* DATASET EXTRACT *
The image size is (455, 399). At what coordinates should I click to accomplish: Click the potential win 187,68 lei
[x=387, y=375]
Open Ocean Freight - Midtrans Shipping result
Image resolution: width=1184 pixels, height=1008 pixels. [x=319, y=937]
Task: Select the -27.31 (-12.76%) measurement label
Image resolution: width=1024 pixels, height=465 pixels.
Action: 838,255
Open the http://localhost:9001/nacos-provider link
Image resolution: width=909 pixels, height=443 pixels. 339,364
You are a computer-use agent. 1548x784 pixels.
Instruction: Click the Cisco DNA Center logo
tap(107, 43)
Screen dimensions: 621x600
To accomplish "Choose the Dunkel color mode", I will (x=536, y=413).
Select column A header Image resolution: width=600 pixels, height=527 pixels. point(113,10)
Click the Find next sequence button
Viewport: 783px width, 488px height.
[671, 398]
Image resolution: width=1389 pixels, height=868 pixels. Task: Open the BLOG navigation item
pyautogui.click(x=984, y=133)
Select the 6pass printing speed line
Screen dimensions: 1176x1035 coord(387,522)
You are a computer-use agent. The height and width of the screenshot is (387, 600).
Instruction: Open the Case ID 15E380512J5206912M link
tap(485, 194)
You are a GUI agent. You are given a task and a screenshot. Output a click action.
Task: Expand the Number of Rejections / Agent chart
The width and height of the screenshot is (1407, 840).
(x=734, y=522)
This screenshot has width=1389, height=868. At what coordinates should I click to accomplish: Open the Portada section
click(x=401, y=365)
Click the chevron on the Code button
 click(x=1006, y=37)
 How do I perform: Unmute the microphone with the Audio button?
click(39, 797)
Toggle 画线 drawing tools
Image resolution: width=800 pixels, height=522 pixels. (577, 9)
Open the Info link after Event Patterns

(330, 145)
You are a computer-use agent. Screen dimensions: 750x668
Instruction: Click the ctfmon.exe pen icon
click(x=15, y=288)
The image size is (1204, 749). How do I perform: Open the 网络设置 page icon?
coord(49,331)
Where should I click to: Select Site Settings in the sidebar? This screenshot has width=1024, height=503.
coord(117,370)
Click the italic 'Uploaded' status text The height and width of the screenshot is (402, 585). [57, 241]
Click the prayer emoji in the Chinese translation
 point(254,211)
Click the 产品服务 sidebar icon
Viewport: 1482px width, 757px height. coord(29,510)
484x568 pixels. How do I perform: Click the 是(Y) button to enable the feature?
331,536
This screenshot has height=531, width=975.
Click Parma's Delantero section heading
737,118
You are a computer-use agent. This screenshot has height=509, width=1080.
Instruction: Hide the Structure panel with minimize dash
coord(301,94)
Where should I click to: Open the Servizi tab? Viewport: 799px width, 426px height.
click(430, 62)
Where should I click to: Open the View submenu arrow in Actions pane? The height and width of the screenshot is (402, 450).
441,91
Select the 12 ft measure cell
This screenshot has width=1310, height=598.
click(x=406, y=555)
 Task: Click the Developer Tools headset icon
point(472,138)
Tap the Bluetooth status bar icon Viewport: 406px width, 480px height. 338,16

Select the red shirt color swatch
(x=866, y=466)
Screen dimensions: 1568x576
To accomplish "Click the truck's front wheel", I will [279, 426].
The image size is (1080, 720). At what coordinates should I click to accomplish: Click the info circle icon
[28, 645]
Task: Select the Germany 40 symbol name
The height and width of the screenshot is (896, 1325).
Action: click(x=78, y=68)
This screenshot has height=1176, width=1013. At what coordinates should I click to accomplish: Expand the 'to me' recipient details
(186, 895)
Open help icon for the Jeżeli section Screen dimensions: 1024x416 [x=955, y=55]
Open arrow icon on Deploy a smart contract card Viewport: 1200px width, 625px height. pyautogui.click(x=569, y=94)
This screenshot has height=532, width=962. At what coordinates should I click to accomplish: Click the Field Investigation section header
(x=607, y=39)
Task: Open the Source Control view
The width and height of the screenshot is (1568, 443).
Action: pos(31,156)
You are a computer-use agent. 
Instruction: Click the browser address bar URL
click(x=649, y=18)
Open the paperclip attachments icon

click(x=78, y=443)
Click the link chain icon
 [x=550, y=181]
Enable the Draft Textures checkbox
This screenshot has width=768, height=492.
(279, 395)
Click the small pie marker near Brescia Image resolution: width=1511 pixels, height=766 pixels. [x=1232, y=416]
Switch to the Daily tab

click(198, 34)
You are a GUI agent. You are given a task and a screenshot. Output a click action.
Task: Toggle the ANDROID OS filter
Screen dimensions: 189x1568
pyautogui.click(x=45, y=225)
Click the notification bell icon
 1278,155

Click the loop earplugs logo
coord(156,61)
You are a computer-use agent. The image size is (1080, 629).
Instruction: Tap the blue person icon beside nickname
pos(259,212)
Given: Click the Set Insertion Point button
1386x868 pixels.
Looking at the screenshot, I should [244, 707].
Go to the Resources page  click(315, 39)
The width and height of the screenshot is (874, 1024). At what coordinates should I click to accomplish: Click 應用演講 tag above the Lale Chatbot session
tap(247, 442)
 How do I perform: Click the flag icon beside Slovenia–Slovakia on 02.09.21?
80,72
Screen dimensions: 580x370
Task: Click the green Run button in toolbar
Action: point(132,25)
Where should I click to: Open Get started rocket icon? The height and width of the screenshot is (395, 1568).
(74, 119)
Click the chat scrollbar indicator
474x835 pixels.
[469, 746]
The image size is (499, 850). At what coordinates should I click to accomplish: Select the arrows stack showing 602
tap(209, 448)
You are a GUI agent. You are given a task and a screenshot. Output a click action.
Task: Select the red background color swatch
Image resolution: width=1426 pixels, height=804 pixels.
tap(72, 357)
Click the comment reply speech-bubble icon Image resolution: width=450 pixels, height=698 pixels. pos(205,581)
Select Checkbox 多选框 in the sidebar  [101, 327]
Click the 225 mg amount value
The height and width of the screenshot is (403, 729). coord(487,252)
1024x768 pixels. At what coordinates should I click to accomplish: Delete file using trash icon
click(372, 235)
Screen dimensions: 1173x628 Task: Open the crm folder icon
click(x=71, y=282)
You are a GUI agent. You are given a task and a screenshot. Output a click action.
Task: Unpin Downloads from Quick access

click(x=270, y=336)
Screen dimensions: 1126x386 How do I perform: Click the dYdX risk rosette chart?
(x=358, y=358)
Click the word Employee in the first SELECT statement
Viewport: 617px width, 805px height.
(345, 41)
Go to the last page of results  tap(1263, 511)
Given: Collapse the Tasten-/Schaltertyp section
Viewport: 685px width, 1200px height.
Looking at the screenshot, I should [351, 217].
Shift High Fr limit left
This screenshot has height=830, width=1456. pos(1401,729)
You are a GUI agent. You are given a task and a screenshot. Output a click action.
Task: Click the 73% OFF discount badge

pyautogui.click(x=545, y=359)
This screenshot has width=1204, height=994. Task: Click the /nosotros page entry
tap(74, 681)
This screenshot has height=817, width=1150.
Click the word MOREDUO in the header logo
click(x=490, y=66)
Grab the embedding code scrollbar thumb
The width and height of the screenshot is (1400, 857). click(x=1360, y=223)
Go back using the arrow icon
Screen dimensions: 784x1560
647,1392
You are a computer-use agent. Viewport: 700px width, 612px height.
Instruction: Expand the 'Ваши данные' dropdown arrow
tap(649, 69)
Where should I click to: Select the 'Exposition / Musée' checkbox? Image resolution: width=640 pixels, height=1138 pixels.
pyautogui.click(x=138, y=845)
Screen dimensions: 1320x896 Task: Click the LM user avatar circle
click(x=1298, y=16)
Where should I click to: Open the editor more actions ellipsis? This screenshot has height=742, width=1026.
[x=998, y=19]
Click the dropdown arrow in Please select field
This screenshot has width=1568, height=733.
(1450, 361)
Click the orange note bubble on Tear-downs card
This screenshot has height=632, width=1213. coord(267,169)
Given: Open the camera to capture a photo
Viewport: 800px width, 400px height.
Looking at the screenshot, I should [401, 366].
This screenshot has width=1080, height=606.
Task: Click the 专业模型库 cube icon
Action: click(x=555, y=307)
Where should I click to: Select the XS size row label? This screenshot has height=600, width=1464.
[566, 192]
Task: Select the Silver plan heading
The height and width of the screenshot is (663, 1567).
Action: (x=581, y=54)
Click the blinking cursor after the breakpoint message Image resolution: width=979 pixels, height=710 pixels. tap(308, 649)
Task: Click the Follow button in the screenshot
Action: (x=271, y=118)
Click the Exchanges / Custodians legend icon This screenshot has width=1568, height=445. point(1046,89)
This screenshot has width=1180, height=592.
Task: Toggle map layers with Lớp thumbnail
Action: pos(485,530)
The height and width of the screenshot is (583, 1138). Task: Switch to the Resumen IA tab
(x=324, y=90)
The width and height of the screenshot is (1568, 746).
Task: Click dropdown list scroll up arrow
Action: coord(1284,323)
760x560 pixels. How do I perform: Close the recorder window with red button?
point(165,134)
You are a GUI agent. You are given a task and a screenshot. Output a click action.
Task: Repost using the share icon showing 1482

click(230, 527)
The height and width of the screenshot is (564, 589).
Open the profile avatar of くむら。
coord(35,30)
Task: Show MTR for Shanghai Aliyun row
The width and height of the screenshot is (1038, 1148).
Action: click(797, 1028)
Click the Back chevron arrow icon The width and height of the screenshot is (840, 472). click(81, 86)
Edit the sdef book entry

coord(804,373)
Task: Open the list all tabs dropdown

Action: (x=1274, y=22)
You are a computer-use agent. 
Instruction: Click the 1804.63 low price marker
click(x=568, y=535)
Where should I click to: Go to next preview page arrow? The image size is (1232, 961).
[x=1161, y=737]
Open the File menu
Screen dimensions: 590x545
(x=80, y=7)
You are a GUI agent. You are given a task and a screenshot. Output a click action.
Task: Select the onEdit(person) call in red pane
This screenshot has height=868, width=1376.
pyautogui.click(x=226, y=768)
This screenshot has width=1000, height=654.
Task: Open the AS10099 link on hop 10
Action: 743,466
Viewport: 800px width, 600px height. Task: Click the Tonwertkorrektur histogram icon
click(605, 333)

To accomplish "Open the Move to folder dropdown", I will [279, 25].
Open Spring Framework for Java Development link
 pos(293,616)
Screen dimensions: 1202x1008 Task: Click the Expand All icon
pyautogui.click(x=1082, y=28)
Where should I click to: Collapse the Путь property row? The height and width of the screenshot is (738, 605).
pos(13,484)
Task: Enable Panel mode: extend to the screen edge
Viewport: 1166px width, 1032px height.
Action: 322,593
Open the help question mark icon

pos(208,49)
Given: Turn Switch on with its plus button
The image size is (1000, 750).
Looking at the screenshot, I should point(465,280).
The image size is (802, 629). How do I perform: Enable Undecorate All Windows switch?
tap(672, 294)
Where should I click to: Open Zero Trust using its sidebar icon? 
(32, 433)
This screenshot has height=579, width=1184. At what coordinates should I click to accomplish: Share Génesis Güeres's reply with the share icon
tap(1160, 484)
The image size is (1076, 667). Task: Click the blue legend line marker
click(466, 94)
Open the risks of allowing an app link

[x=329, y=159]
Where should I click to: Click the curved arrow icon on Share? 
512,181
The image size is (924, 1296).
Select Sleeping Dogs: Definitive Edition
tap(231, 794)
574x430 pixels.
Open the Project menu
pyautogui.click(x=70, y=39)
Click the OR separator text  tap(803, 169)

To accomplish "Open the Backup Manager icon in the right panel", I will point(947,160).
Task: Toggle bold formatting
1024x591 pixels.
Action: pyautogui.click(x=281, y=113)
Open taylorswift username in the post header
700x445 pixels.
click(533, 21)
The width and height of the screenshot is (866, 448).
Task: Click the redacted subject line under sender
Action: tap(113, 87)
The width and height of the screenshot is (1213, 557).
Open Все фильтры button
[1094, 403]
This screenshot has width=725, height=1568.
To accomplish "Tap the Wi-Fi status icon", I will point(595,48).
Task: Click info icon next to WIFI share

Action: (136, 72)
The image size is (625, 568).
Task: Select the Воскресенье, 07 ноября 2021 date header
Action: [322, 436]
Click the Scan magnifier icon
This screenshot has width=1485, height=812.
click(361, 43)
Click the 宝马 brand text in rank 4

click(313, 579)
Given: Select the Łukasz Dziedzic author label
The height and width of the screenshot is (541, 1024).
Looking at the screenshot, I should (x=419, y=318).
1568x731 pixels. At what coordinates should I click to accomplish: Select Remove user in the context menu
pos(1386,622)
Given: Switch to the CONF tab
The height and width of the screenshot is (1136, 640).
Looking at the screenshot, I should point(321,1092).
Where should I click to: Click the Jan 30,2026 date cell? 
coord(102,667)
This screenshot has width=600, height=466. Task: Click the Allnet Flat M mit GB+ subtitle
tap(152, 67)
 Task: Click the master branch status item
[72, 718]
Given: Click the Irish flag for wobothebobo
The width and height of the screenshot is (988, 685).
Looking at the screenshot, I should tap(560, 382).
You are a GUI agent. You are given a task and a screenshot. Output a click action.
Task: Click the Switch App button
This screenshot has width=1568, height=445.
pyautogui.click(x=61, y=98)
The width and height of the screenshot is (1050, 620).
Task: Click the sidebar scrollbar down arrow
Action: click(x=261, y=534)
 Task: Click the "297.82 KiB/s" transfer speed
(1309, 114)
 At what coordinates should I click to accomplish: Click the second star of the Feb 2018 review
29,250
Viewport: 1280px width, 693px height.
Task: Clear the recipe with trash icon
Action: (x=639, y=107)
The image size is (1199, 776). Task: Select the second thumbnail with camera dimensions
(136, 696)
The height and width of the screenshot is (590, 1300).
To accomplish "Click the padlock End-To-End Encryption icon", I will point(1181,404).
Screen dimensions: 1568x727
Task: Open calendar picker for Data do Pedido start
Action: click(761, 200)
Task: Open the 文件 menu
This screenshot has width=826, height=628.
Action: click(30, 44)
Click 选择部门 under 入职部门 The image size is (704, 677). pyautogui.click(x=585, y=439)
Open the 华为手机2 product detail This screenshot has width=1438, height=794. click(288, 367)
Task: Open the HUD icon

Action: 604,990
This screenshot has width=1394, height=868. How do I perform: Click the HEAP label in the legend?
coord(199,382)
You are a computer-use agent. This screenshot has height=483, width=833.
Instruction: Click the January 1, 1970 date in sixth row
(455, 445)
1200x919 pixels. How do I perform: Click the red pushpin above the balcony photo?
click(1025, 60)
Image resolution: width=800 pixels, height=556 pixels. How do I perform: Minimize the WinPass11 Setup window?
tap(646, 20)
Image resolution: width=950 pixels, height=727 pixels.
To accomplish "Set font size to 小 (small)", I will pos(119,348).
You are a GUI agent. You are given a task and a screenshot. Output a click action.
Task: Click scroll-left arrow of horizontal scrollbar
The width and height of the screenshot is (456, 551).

* DIRECTIONS *
Quote, without any change, each line from the one that contains "Task: Click scroll-left" through the end of the material.

* COMPLETED EXERCISE *
Task: Click scroll-left arrow of horizontal scrollbar
The width and height of the screenshot is (456, 551).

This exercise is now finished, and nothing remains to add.